En outre, des détails sont en permanence à optimiser, comme l’amélioration de la correspondance entre les codes couleurs numériques RVB utilisés par les développeurs et les couleurs réelles, afin de trouver la micro-nuance exacte attendue. Les algorithmes peuvent également être poussés toujours plus avant sur la détection des formes. « Plus un support est anguleux, mieux nous saurons le reconnaître. Mais lorsque c’est symétrique et plat, c’est un peu plus difficile » explique Jeremy Verdo.

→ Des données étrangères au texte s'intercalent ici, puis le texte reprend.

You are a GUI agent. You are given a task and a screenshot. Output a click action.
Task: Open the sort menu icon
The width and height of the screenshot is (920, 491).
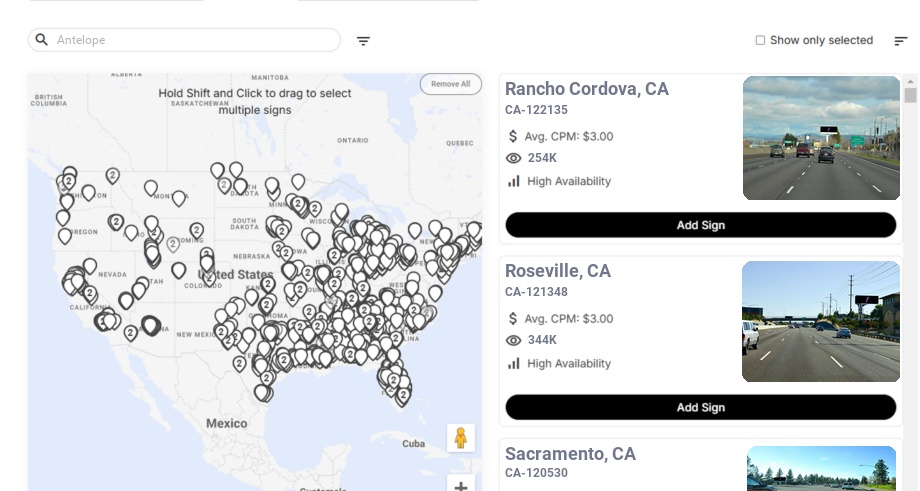pyautogui.click(x=901, y=41)
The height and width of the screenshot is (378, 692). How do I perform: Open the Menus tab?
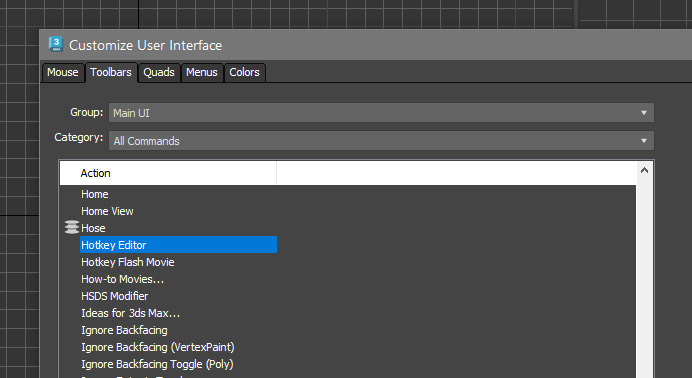click(202, 72)
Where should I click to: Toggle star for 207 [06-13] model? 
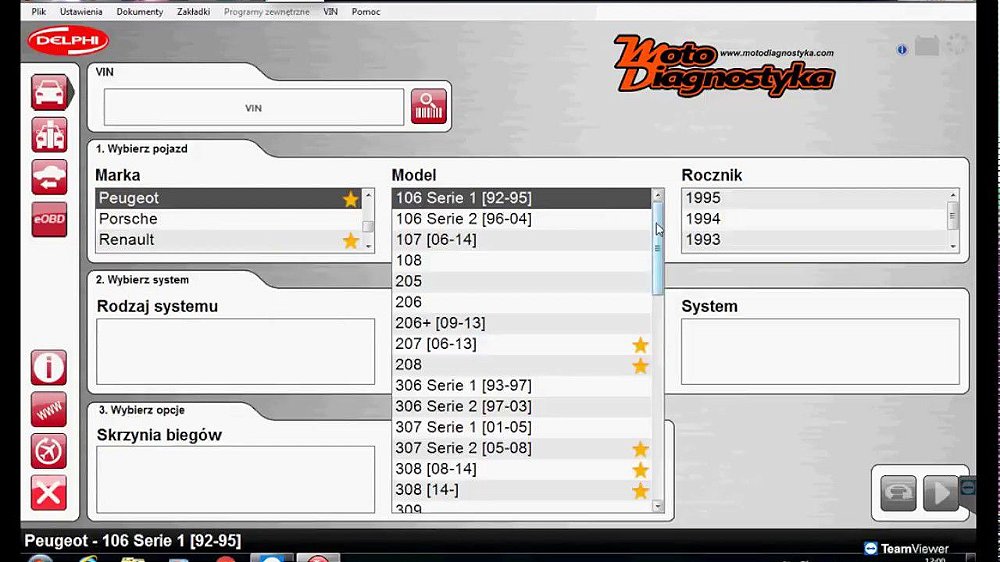[x=640, y=345]
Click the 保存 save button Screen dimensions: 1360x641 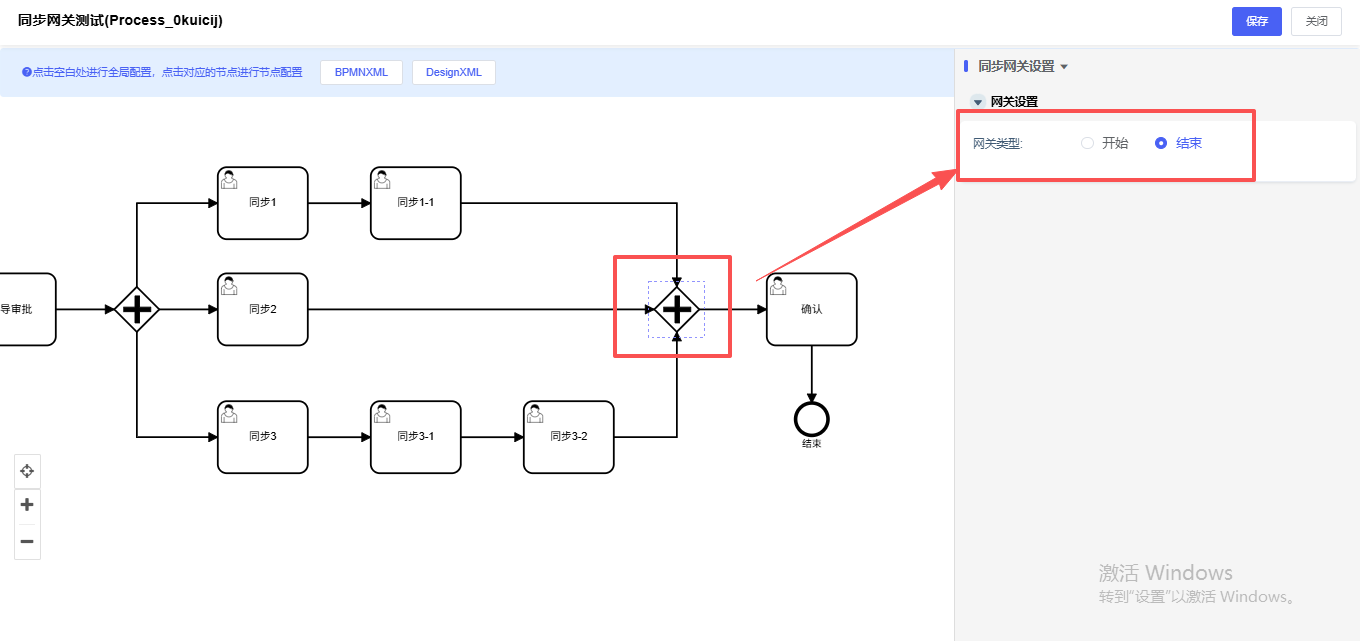(1256, 21)
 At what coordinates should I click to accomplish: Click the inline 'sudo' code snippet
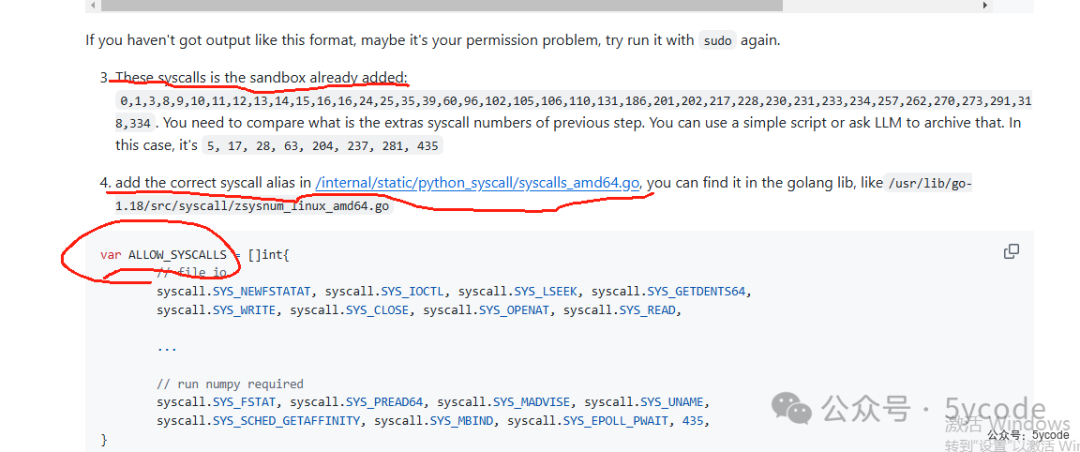click(x=718, y=40)
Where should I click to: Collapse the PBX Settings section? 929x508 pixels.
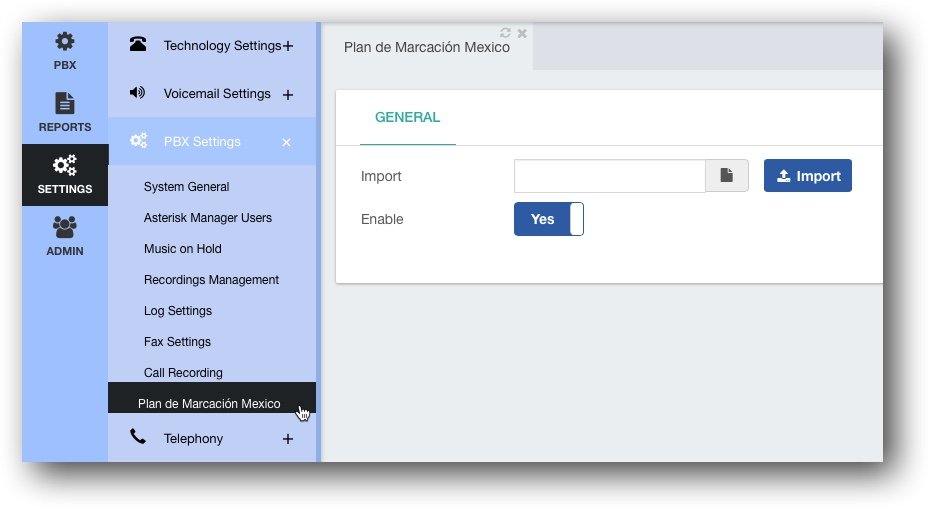click(x=287, y=142)
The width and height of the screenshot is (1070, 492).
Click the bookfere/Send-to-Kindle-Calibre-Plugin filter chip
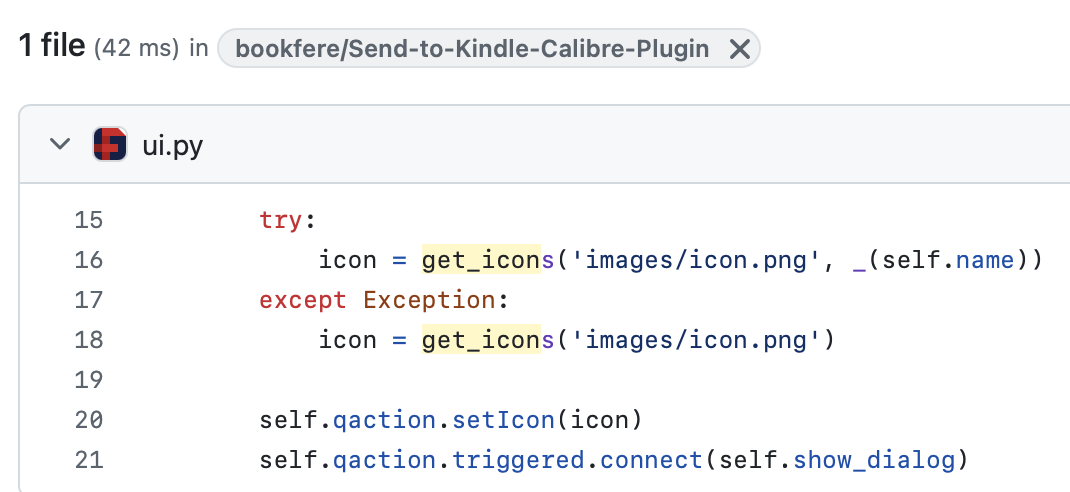tap(489, 48)
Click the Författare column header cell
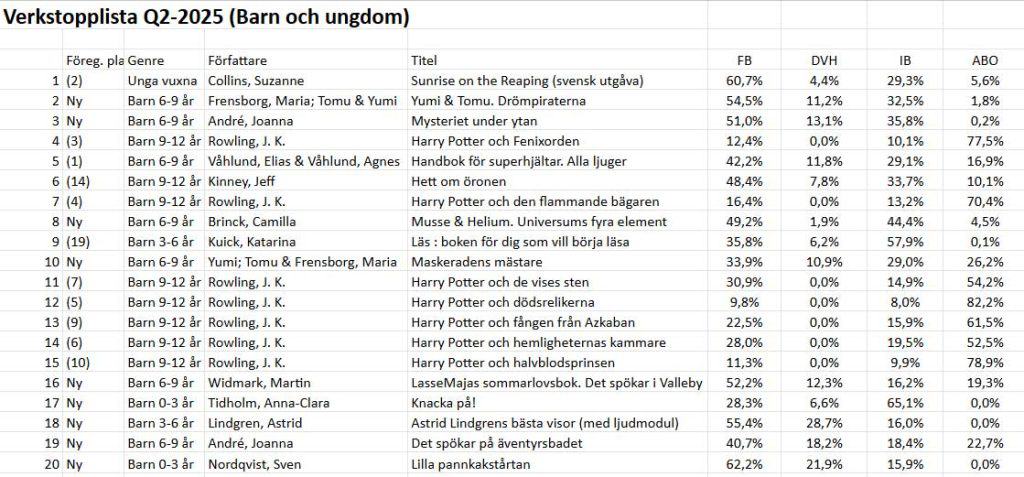Image resolution: width=1024 pixels, height=477 pixels. [x=306, y=61]
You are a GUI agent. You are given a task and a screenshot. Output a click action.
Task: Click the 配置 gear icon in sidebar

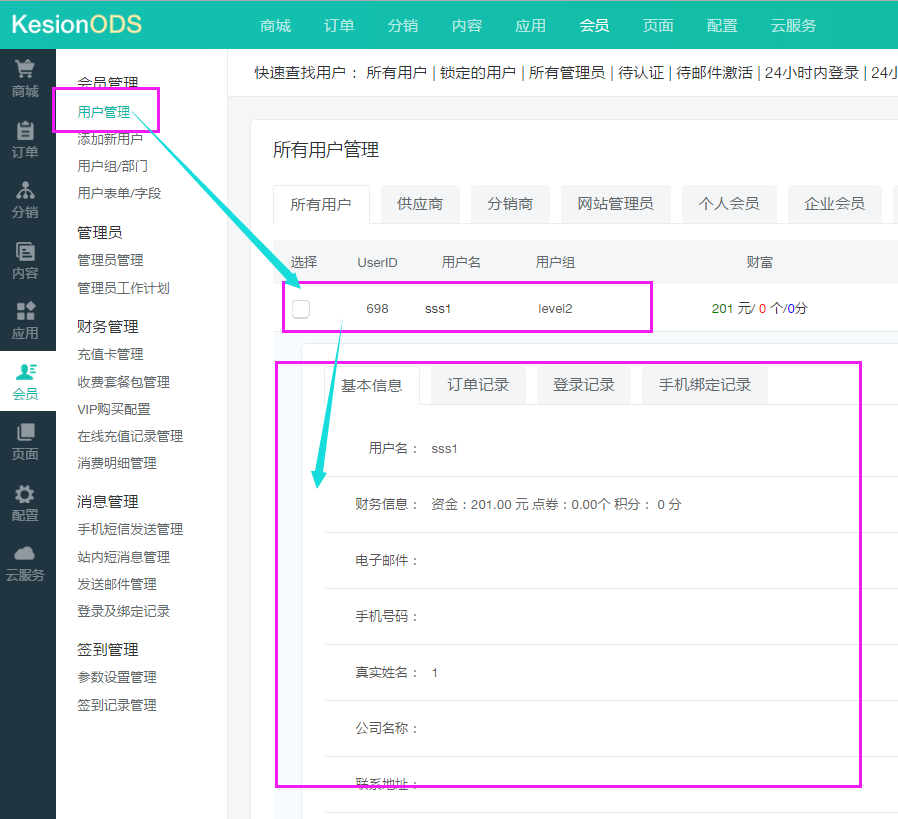tap(25, 495)
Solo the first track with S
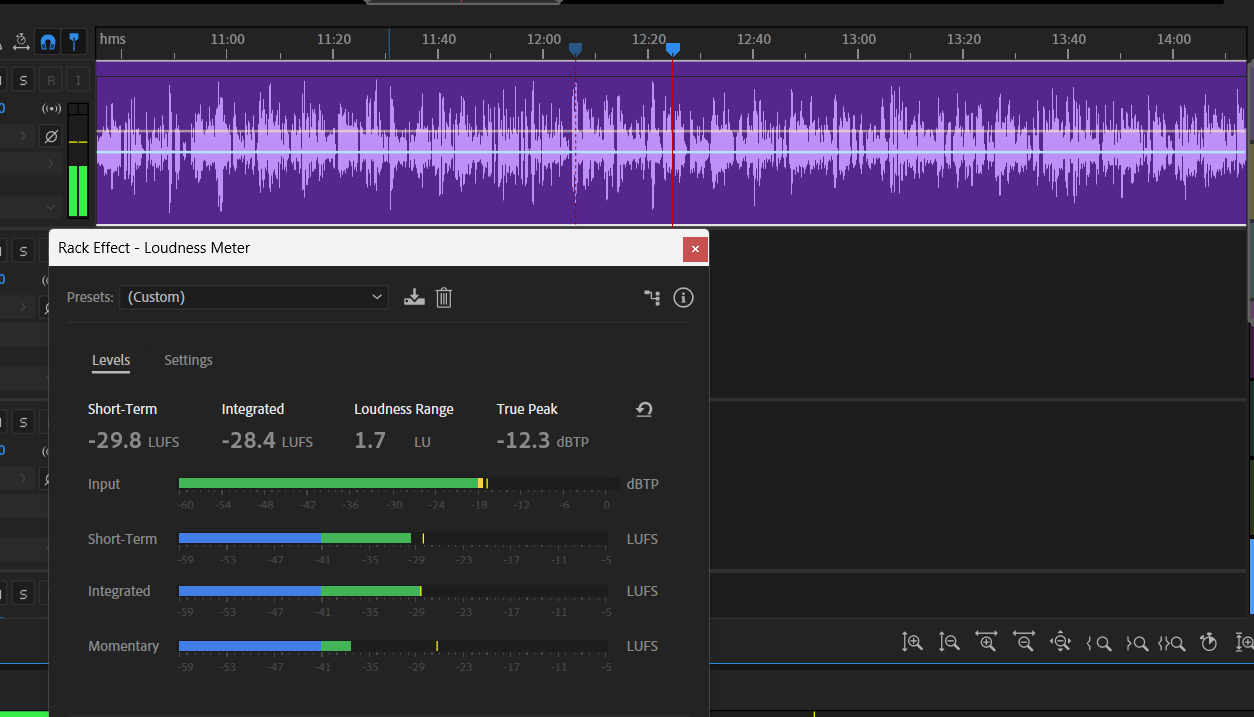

Il s’agit donc d’optimiser les performances, toujours sans utiliser de matériel informatique plus coûteux, et ce afin de toujours mieux bluffer le client. « En général, les gens veulent toucher les modèles du doigt, pour bien réaliser que la texture est issue du rendu vidéo, et n’est pas liée au support de projection » témoigne le jeune associé.
Pour progresser sur ces domaines, SmartPixels pourra compter sur des collaborations avec les chercheurs de Télécom ParisTech, et notamment l’équipe infographie de Tamy Boubekeur, au sein du département Traitement du signal et des images. En plus de cette coopération, ce sont également des relations avec des entreprises et un mentoring business qu’offre l’incubateur de Télécom ParisTech. Un soutien aux multiples facettes qui, à coup sûr, permettra à SmartPixels de poursuivre sur sa bonne lancée. La start-up a en effet accumulé les récompenses depuis la rentrée 2015, avec notamment une place dans le classement des 100 start-up où investir en France de Challenges, un prêt d’honneur d’Initiative grandes écoles & universités cofinancé par la Fondation Télécom, et plus récemment le prix de la start-up innovante lors de la journée de l’innovation 2016 de Télécom ParisTech. Ces bons résultats n’augurent que du bon pour SmartPixels, qui envisage en janvier 2017 une levée d’accélération commerciale. Cela devrait leur permettre, entre autres, d’ouvrir des marchés étrangers.